* **ОБЯЗАТЕЛЬНОЕ ЗАДАНИЕ A**: Согласно тексту о Качалове, с чьими гастролями он исколесил провинцию?
* **ОБЯЗАТЕЛЬНОЕ ЗАДАНИЕ B**: Какие поступки Качалова до Художественного театра перечислены в абзаце текста о нём, начинающемся словами «Между тем Качалов»? Назовите все.
* **ОБЯЗАТЕЛЬНОЕ ЗАДАНИЕ C**: Допишите текст о Качалове и Художественном театре, начав сразу после последней строки стихотворения Гейне.

====== ВЫБРАННЫЙ ТЕКСТ ======

По отношению к Качалову и к Художественному театру, которого истинным сыном он является, этот штрих весьма значителен. До Художественного театра как будто все было не в счет. Поигрывал. Как "писатель пописывает, а читатель почитывает", по щедринскому выражению, и в этом сущность их взаимного отчуждения и индифферентизма, -- так актер поигрывает, а зритель посматривает и поглядывает. "Был я Актер Актерович..."
Между тем Качалов был молодой человек образованный и, очевидно, горел страстью к театру, если играл настойчиво и даже назойливо в студенческие годы вместо того, чтобы с такой же настойчивостью и назойливостью сидеть за тетрадками и лекциями. Цилиндр купил, исколесил провинцию с гастролями Далматова, три года служил на крупных провинциальных сценах, переиграл множество ролей. Но все это -- по поверхности Актера Актеровича. Настоящие струны сердца еще не затронуты. Как у Гейне --
На щеках, как яркое лето,
Румянец, пылая, горит,
Но сердце морозом одето,
И зимний там холод стоит...
Верь, милая! Время настанет,
Время придет, --
И солнце в сердечко заглянет,
И щечки морозом зальет...

====== ПЕРЕЧЕНЬ ДАННЫХ ======

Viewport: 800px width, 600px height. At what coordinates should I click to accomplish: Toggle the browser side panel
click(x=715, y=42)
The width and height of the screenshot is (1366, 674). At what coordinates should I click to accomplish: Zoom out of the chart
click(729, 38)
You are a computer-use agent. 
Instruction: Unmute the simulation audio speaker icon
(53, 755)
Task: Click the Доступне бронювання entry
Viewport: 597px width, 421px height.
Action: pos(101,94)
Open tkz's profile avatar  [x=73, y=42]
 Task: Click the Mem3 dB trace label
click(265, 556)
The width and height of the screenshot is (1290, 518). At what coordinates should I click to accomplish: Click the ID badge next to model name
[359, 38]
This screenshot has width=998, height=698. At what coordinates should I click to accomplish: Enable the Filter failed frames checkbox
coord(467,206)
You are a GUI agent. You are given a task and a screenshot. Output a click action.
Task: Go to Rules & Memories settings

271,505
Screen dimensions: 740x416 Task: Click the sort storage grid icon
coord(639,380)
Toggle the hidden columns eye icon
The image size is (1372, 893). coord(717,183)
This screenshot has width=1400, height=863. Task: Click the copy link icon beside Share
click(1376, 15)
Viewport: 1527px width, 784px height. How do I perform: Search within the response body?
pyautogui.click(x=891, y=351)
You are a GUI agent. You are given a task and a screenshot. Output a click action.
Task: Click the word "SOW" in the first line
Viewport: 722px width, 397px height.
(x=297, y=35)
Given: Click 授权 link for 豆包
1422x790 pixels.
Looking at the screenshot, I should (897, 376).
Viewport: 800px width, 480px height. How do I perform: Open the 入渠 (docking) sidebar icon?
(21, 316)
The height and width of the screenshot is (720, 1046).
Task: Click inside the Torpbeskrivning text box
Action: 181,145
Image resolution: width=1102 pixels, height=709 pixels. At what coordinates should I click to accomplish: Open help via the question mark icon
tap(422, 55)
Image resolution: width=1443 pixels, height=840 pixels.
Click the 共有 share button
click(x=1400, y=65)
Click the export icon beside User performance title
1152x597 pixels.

======

* **ОТВЕТ НА ЗАДАНИЕ A**: С гастролями Далматова.

* **ОТВЕТ НА ЗАДАНИЕ B**:
1. Настойчиво и даже назойливо играл в студенческие годы.
2. Купил цилиндр.
3. Исколесил провинцию с гастролями Далматова.
4. Три года служил на крупных провинциальных сценах.
5. Переиграл множество ролей.

* **ОТВЕТ НА ЗАДАНИЕ C**:
И это случилось, когда Качалов поступил в Художественный театр. Тут обнаружилось настоящее сродство душ, выявилась "конгениальность". Художественный театр отыскал для себя превосходного актера. Актер Актерович отыскал для себя превосходный театр, давший ему возможность углубить и оформить свою индивидуальность.
Позвольте здесь, насколько разрешает место, объяснить, в чем заключалось сродство и конгениальность Качалова и Художественного театра. Я бы сказал, что главной чертой Московского Художественного театра является некоторый избыток (может быть, даже переизбыток) рационального начала. Это был театр экспериментальный; театр, если можно выразиться, художественного нововведения. При самом возникновении он исходил из мысли, что основанием должен служить кропотливый и тщательный метод изучения; что "ремесло" должно класть "подножием искусству", по слову Сальери; что мастерство есть продукт школы, а театр в целом, во всей своей сложности, есть производное технического знания и умения.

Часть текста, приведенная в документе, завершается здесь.